A range of oil executives in London said this week that the global oil market would tighten on a medium-to-longer term. They remained optimistic despite an immediate glut caused by increased production.

The executives stated that the production decline rates could increase as oil prices drop, helping to rebalance a market where demand will be supported in the long-term by the rising consumption of emerging economies.

In its monthly oil report, published on Tuesday, the International Energy Agency said that the global oil surplus would reach 3.6 millions barrels per day by the end of the fourth quarter. This compares to a 1.9million bpd daily average for the first three months of this year.

The rising production of both OPEC+ and non-members, as well as the Organization of Petroleum Exporting Countries (OPEC+), has held oil prices in check this year. Brent futures traded at around $62 per barrel on Tuesday, down $15 from the same day last.

TIGHTNESS MEDIUM-TERM

Patrick Pouyanne, CEO of TotalEnergies, said that oil production by producers outside OPEC would start to fall if the price of crude drops to $60 per barrel.

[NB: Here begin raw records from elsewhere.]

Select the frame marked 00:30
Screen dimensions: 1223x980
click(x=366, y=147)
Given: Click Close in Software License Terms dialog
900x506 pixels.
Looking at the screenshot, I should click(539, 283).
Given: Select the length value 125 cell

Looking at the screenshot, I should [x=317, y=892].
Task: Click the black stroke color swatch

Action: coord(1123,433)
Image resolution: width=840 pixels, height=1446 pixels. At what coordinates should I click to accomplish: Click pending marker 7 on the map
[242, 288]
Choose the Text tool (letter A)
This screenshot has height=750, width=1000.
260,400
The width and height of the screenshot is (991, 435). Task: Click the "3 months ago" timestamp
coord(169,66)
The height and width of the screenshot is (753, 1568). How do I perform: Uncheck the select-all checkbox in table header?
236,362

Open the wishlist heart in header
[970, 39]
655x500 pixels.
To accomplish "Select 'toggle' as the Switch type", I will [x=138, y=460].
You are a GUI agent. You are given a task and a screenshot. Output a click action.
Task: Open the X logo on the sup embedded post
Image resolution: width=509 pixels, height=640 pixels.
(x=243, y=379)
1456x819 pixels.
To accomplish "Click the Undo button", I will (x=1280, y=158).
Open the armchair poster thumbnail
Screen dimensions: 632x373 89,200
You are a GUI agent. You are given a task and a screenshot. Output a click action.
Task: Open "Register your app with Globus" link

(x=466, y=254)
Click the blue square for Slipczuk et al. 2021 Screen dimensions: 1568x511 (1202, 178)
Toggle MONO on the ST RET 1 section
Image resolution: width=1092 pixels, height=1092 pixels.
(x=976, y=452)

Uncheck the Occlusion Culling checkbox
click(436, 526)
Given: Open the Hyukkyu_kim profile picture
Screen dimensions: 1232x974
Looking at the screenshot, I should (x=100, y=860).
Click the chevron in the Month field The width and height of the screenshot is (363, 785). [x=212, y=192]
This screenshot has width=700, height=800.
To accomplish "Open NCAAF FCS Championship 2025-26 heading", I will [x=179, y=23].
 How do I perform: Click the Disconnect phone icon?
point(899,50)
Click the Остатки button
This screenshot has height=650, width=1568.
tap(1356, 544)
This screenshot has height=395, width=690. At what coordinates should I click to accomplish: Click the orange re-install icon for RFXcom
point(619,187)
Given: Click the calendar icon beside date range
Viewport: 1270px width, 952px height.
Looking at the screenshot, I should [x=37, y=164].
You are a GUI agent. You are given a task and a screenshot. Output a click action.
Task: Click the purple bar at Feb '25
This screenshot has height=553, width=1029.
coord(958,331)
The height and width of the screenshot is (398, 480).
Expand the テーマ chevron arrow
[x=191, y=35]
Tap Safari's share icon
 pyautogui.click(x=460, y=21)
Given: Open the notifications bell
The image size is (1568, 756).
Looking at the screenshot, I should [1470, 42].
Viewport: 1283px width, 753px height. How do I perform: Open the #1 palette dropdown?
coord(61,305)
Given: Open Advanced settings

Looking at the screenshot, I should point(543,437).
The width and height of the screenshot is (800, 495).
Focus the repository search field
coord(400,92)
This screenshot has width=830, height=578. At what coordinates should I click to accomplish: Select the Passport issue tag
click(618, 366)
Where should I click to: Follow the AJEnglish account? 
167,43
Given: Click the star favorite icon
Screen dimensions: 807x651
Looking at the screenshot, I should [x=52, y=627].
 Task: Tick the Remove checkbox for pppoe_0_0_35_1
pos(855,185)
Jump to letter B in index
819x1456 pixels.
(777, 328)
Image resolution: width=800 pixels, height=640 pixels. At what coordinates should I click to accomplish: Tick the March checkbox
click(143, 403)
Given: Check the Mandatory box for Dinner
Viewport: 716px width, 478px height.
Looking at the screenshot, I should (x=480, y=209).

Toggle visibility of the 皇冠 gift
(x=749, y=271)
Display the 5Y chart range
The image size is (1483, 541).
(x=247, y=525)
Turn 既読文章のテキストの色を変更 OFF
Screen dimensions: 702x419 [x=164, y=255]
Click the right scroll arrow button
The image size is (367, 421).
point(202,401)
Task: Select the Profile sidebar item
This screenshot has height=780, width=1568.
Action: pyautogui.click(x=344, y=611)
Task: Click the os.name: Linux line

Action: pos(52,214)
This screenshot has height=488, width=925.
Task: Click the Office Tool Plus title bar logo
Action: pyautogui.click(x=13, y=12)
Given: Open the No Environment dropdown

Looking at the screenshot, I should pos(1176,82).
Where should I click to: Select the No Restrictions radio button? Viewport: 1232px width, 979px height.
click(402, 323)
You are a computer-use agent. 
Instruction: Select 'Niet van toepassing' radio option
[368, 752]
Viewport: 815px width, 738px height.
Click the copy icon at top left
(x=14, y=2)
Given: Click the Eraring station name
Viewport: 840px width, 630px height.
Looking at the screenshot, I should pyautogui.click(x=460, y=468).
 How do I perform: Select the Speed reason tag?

Pouyanne, speaking at the Energy Intelligence Forum in London, said that the short-term market was a bit bearish, but the medium-term outlook is quite positive. He cited the decline in production rates and the fact that global oil demand has not peaked.

ExxonMobil's CEO Darren Woods said on Monday, at the same conference that if investment is not made in unconventional oil fields and gas, decline rates may reach 15% per annum. He also stated that he believes that oversupply would be a short-term problem.

Amin Nasser, Saudi Aramco's CEO, said on Monday that the company sees a resilient demand and a pressing need to invest in long-term supply.

ConocoPhillips CEO Ryan Lance stated that the key question for companies such as mine is where will the conventional oil come from in order to meet the growing demand, given the plateauing or peaking of U.S. unconventional supplies.

Lance said that oil prices may recover to $75-$80 a barrel in mid-cycle, since supply must be increased to meet demand.